SQL Server 2016 running on Windows Server 2012 participating in three replica availability group. All three nodes using gMSA for SQL Server services. gMSA has CONNECT to the instance and the endpoint. System's been working smoothly for over a year.
two out of three nodes behaving normally following windows patching and reboot.
third node can no longer connect to endpoints on other nodes, reporting :
Login failed for user 'domain\machine$'. Reason: Token-based server access validation failed with an infrastructure error.
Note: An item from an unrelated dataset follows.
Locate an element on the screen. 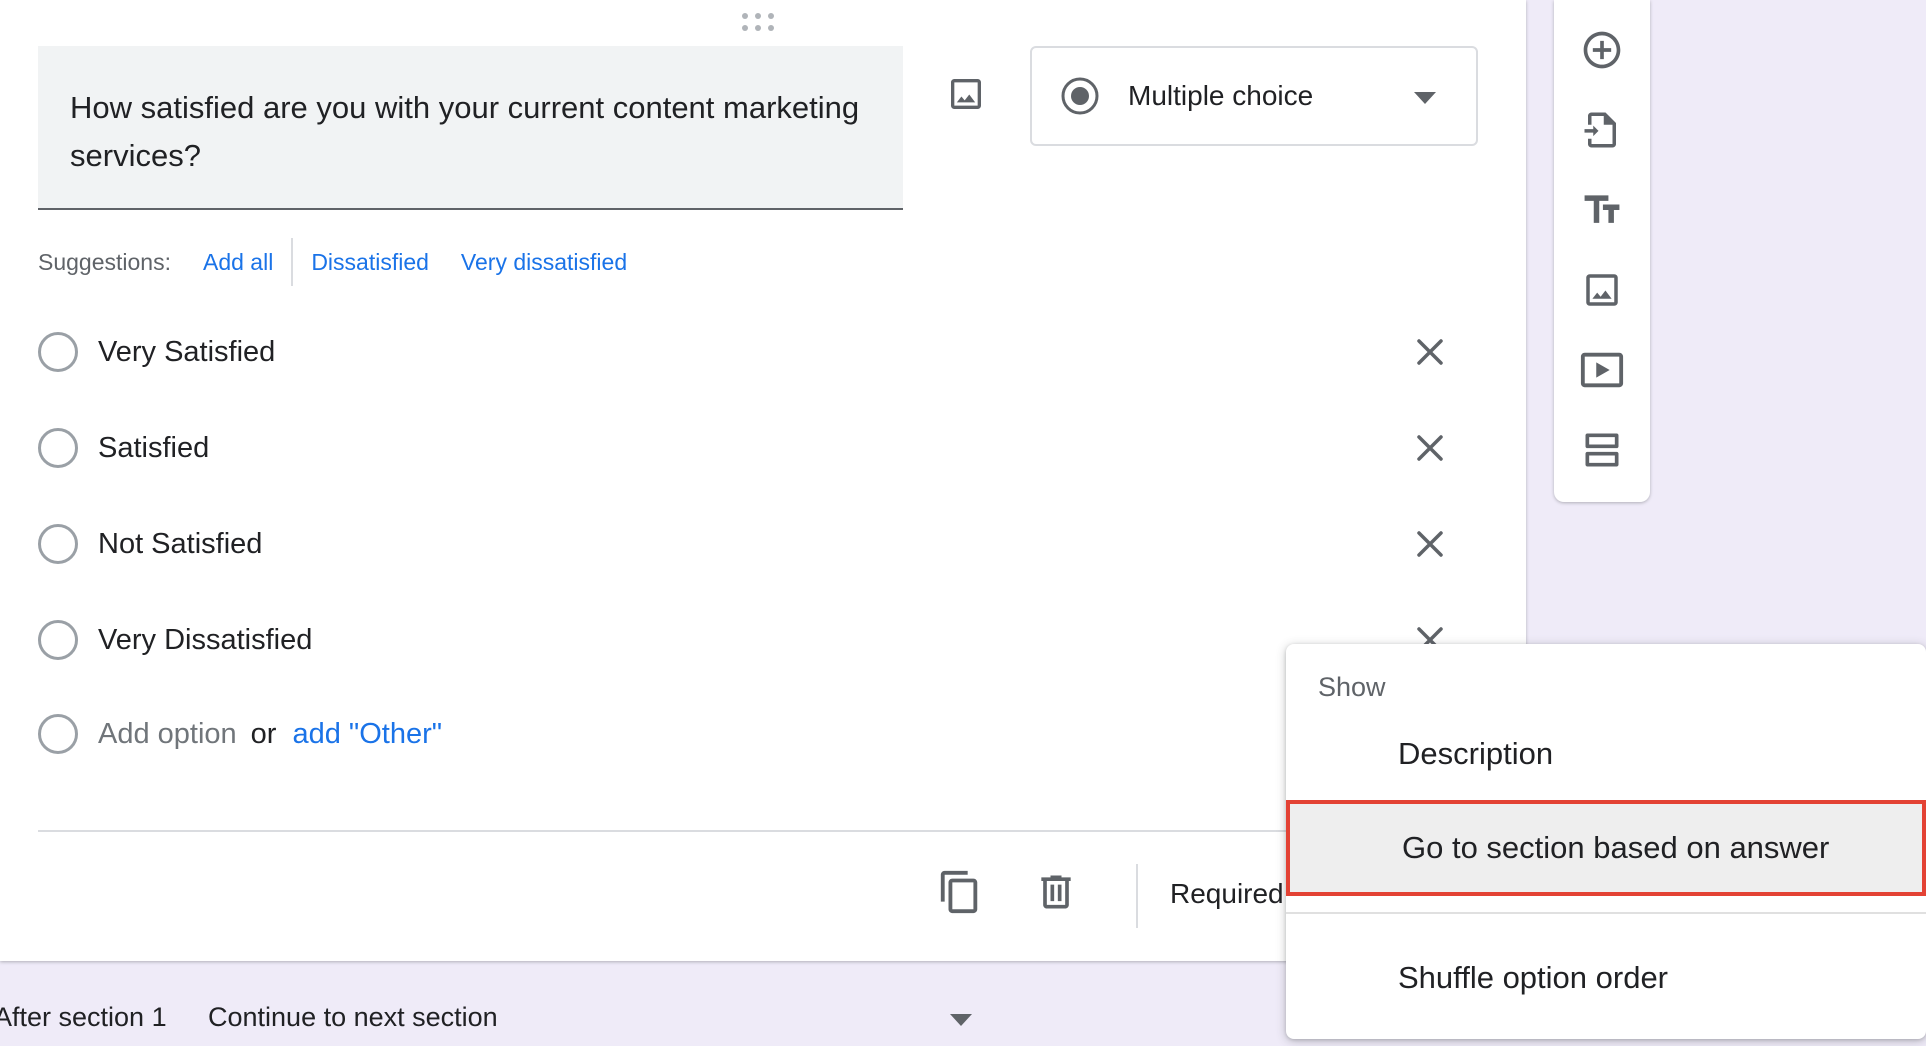 The width and height of the screenshot is (1926, 1046). floating-toolbar is located at coordinates (1602, 251).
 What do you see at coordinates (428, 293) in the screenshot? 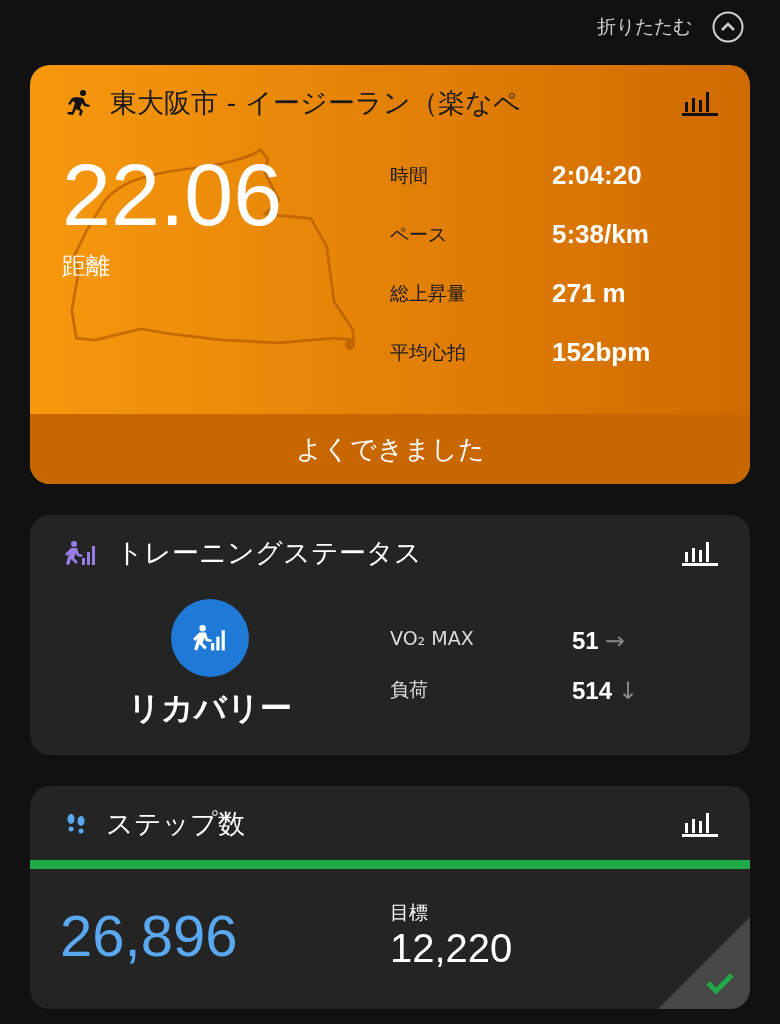
I see `stat-label: 総上昇量` at bounding box center [428, 293].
Login lacks Connect SQL permission. [CLIENT: <ip address>].
As I say, the sql services are running under a group managed service account and the AG's have behaved normally over the last year, which includes routine OS patching and restarts.
The computer object in the domain is not disabled nor is the SQL gMSA. The VCO is enabled.
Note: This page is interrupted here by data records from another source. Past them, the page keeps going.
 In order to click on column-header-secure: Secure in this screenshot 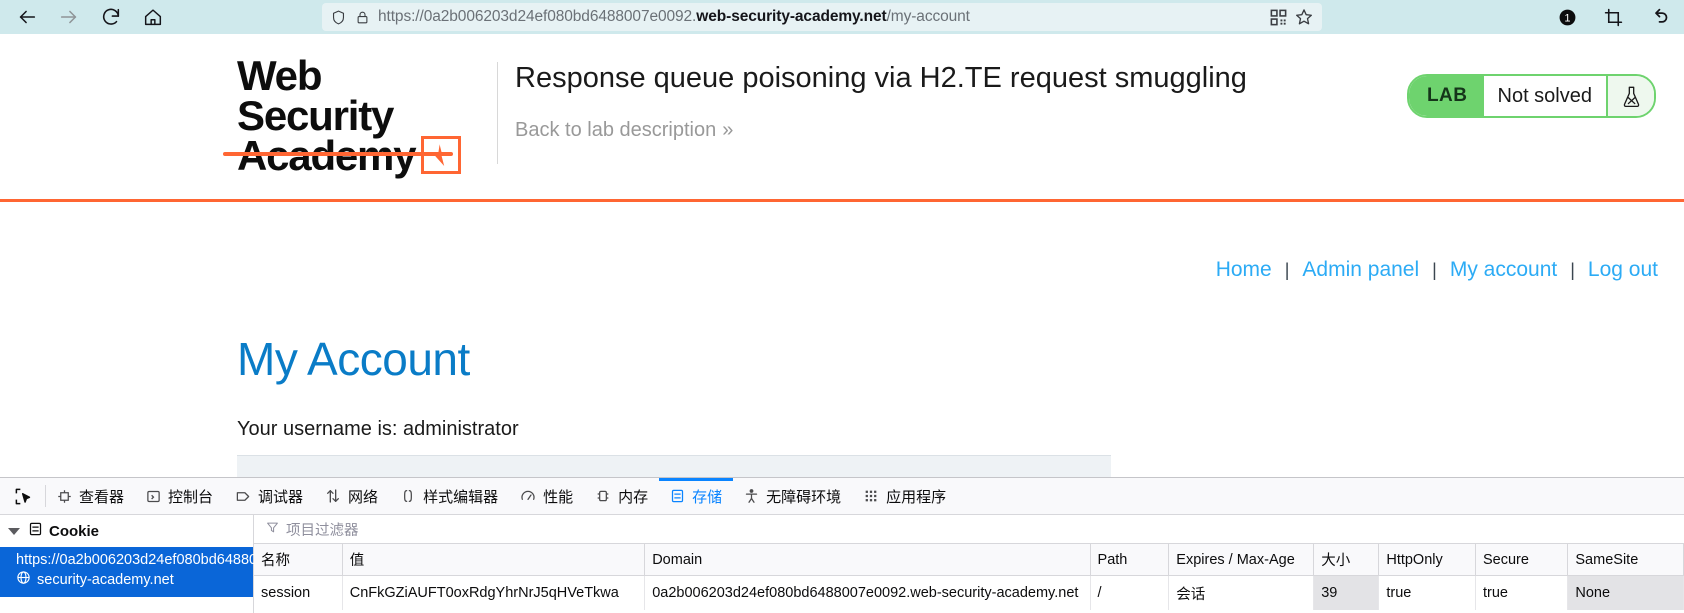, I will do `click(1522, 560)`.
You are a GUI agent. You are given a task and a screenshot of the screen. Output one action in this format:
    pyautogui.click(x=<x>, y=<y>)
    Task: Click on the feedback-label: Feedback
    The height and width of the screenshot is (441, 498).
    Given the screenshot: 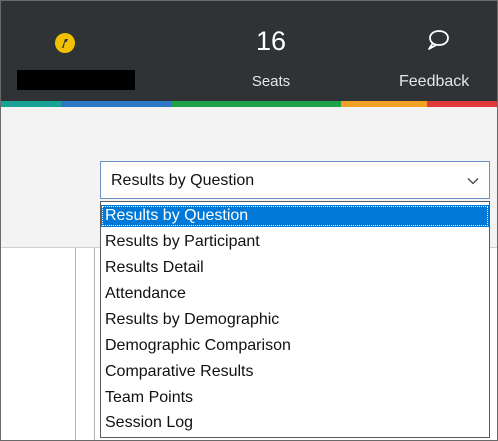 What is the action you would take?
    pyautogui.click(x=448, y=82)
    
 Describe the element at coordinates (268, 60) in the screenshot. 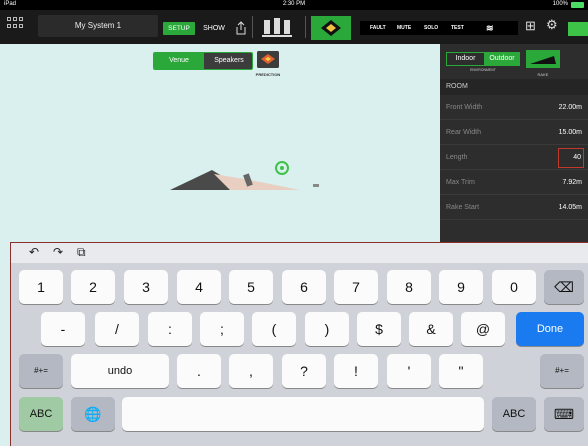

I see `prediction-icon` at that location.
Obvious remedy is to grand the machine account connect (instance and endpoint) on each node, but that doesn't answer they why this happened and what's going on.
I've restarted the SQL Service several times, even rebooted. SQL Server service comes back up just fine, but I can't get the primary replica on this AG to come up since it can't connect to the secondaries. Nor can I create new AGs for the same reason. I have deleted this particular AG and restored with recovery the databases to get the application back on line. If I can't figure this out then I'm left with building a new cluster node.
I'm not entirely sure I understand the error, but it seems as though the machine can't access the service account. Anyone have any suggestions?